Ecuador, este país sostenido por ficciones –algunas francamente bastante poco creativas y deshonestas (se puede ficcionar desde lo genuino, pienso)—, no ha sido la excepción en esta insistencia fascista de Occidente del último quinquenio. A nivel nacional, después de una década de una estabilidad gubernamental razonable, de un modelo de gobierno que garantizaba el acceso a servicios y bienes públicos de calidad, y que priorizaba la inversión en desarrollo económico y social, ha sucedido una creciente decantación por “achicar” el Estado, por una escasa y a menudo nula inversión pública, por un desabastecimiento en servicios públicos y abandono de las entidades estatales, y en los últimos dos años, por romper de plano con el estado de derecho, la garantía de la democracia y el respeto superlativo que se supone debería preponderar hacia la Constitución del Ecuador. 

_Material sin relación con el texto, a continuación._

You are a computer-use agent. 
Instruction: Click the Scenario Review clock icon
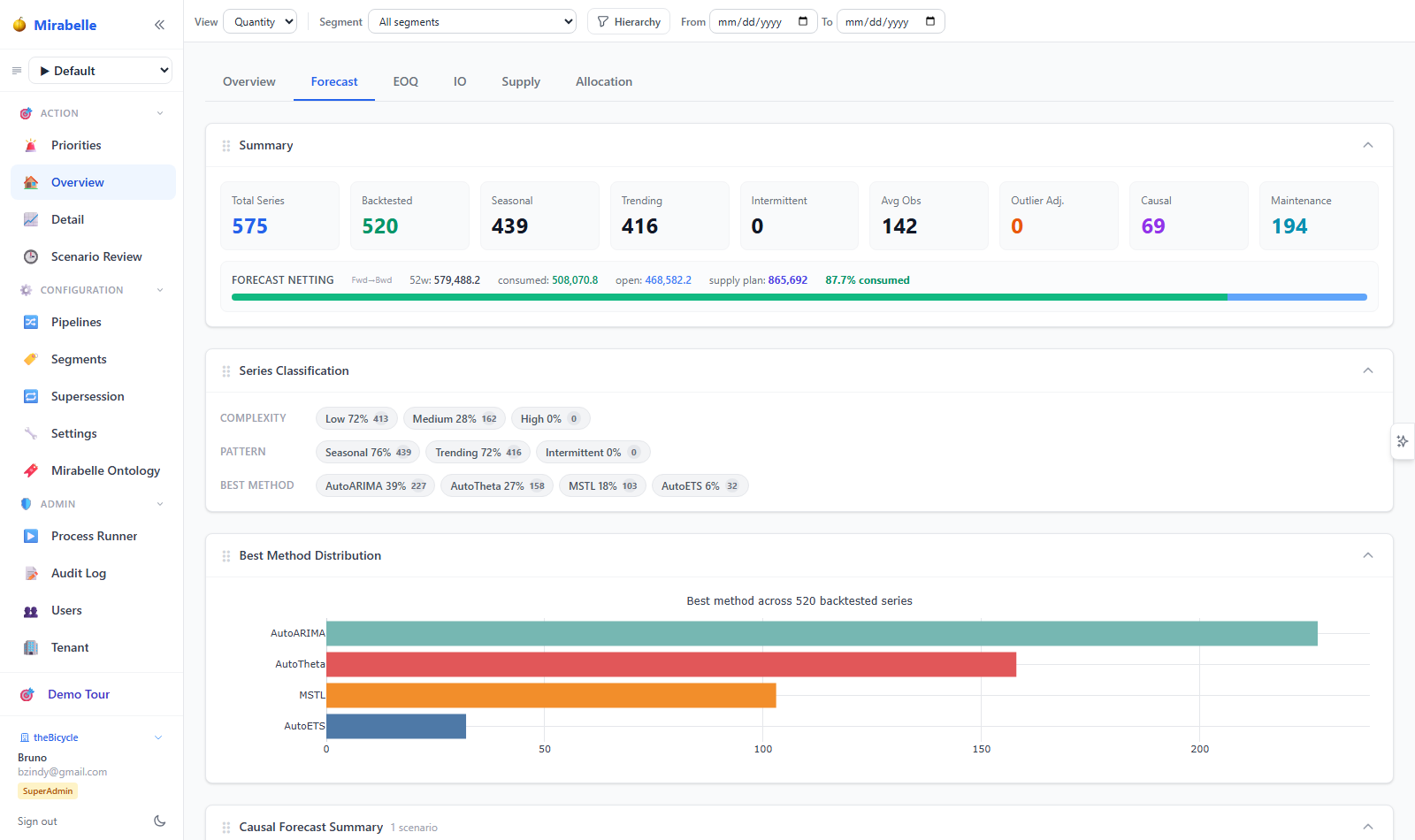[x=31, y=256]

El pueblo ecuatoriano ha insistido de nuevo hacia esto, incluso en contra de los intereses materiales de la mayoría de nosotros, sí por un lado por el alza de la derecha a nivel mundial, pero también por coyuntura local; a excepción de ese extraño accidente democrático ocurrido entre 2007 y 2017, esta pequeña fracción de territorio Latitud Cero también parece tener cero memoria histórica, consciencia de clase o sentido de bienestar colectivo: el país ha pasado su historia republicana saltando de una oligarquía a otra. Una década de paréntesis entre ellas no fue suficiente para eliminarlas ni para convencernos de que debíamos escoger otras opciones más aterrizadas a los intereses de las clases populares. Estas oligarquías arrastraron a Alfaro en 1912, y lo volverían a hacer de ser necesario en el 2025, porque si algo es seguro es que no van a dejar de insistir en defender sus intereses, pisando a quien deban pisar para conseguirlo. Y aparentemente, una mitad del país gustosa desea insistir en lamer la suela de esos zapatos, que hoy son de modelo Prada Moonlight Loafer. 

Es en esa coyuntura en donde cobra cuerpo este proyecto de escritura, que consistirá en el análisis de cinco películas de películas de diferentes años y orígenes, en donde revisaré los comportamientos socioculturales y políticos de los seres humanos según son retratados allí; me interesa provocar cuestionamientos en torno a por qué en este momento histórico en nuestro país parecemos tan complacientes con los intereses de las clases dominantes. A qué responde esto, cómo tiene pertenencia en nuestro día a día, cómo se refleja en los productos audiovisuales que consumimos y que, no obstante, parecemos incapaces de aterrizar a nuestra propia realidad. Insisto en hacerlo porque entiendo que no hay otra alternativa, incluso si en este momento parece ingenuo, frente a todo el armatoste narrativo y la casi ilimitada capacidad de recursos con la que cuentan los del otro lado de la tensión. Insisto en ello porque aunque el péndulo pueda indicar que en este momento la mayoría del mundo piensa en la libertad individual y los valores de corte fascistoide, existimos y existiremos siempre personas que creamos en que la dignidad no se negocia, no cambia, no está sujeta al capricho de la comunicación política, ni del establecimiento de narrativas, ni siquiera a la falsa pretensión cínica de la que hablaba Zizek. 

Esta es mi insistencia personal ante la barbarie. Es una pretensión (no creo en la escritura no pretenciosa) para la incomodidad. Quiero pensar, llámenme romántica, que hacia la quinta película analizada a alguien le resultará un poco molesto el sabor a suela de bota.